As for you, I am inclined to all
Your stars—as is the earth (the ancestral bending
Of stars to a star!)—drawn to the banner
Of laurels on the graves of all who suf—fered.
As for you, I am inclined to your wings,
Your sinews . . . As an owl is drawn to its hollow,
As the pall of darkness draws me forth
To the head of my grave,–years I’ve wanted to go!
As for you, I am inclined to your mouth
As to a spring . . .
28 July 1923
Out of the leprosarium of falsity and malice
I have roused you and taken you
Into reveille!

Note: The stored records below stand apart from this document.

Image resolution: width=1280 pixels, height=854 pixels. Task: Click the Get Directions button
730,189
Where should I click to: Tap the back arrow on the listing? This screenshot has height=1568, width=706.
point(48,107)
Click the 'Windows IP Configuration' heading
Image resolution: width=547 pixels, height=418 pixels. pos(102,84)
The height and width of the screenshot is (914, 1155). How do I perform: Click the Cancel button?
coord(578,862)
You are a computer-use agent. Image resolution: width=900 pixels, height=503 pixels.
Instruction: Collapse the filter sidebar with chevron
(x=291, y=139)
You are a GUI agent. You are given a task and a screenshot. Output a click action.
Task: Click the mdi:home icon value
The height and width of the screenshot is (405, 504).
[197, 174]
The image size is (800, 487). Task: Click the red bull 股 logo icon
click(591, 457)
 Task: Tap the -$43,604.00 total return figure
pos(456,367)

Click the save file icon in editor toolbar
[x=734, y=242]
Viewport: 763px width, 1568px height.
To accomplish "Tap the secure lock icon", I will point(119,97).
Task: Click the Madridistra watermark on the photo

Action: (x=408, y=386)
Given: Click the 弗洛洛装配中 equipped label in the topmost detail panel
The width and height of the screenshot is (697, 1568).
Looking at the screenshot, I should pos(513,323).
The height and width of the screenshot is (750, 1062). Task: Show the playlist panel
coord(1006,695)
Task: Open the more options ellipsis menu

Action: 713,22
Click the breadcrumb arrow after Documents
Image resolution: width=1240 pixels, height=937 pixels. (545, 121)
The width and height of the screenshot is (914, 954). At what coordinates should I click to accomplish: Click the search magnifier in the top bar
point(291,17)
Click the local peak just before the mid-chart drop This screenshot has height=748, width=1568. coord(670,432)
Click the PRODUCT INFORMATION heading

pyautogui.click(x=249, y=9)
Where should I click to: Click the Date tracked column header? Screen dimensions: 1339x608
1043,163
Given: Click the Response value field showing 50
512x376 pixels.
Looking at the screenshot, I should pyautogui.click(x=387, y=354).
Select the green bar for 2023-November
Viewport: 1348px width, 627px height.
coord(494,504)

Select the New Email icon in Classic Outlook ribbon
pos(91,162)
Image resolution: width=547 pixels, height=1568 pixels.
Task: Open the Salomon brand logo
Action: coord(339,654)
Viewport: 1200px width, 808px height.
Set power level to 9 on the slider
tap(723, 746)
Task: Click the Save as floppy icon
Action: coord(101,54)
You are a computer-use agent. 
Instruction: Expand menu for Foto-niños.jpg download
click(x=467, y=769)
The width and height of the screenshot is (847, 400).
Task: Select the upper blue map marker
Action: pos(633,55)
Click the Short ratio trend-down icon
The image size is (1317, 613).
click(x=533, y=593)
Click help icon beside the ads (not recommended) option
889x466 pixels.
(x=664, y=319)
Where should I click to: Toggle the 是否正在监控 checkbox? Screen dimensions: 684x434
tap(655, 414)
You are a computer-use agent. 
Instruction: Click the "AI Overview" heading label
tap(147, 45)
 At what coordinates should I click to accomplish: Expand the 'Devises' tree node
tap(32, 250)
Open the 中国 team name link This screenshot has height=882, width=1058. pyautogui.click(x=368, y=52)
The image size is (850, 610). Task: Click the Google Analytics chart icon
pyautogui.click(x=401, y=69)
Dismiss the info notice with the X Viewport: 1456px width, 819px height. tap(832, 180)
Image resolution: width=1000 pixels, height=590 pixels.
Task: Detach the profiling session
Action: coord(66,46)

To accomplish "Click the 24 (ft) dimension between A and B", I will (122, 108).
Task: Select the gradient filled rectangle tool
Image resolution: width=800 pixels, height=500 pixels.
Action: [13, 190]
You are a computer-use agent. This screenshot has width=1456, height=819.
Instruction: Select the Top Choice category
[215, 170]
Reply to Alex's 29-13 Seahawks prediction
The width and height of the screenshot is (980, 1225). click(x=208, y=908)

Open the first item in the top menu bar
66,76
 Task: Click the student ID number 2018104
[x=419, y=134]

Out of the dead sleep of headstones—
Into my hands, here into these palms, both of them,
Shell-like—now grow, be calm:
Grow like a pearl in these palms!
O, neither sheikh nor shah may buy
The private joy and private awe
Of my shell! . . . None of the beauties’
Hauteur may touch your innermost places
None may appropriate you, like this
My shell-like innermost vault
Of my unassailable hands . . . Sleep!
Private joy of my longing,
Sleep! Clouding the oceans and shores
Into my shell I take you, as into a mouth:
Right to left and top to bottom—
My shell’s cradling home.
My soul will never give you up to the day!
Your every torment stifled, muffled,
Soothed . . . As by a clean palm
Cooling and caressing your latent thunder,
Cooling and growing . . . O, suppose! O, behold!
Like a pearl you will emerge from this abyss.
— You will emerge!—With the first word: be!
My tortured body will make way
Like a shell.—O, wide open, shutters!
For a mother each torture in its season,
In fairness . . . Provided you escape my captivity,
You’ll need to swallow an entire ocean in return!